Instructions for the task: Where does "computer" appear in the data? Return each line that holds it.

Collection entries:

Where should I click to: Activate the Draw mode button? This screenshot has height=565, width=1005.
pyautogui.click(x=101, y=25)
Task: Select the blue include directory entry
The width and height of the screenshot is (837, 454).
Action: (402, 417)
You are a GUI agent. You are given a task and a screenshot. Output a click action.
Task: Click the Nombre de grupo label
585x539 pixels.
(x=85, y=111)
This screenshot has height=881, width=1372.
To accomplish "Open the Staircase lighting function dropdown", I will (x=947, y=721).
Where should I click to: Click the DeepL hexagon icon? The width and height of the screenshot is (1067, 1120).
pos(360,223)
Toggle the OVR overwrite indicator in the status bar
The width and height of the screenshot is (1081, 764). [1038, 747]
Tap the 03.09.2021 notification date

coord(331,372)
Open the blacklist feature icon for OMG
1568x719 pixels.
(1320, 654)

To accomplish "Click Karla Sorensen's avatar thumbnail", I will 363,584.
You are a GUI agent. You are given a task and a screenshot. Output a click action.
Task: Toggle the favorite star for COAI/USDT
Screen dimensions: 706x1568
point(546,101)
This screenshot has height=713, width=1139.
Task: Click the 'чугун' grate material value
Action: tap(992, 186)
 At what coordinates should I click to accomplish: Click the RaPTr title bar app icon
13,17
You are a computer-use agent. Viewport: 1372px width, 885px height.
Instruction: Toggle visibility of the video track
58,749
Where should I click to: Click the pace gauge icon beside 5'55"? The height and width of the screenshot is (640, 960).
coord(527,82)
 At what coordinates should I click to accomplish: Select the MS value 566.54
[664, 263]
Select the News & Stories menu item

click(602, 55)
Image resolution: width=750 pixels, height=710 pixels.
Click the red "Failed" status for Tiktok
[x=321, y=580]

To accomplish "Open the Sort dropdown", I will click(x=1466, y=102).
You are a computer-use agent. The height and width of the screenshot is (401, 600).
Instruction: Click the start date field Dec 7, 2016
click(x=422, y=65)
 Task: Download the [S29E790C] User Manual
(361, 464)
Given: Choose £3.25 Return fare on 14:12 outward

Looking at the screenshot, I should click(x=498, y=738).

Response for this exercise:
You are a computer-use agent. Viewport: 1372px width, 885px height.
You are a computer-use agent. The height and width of the screenshot is (401, 600).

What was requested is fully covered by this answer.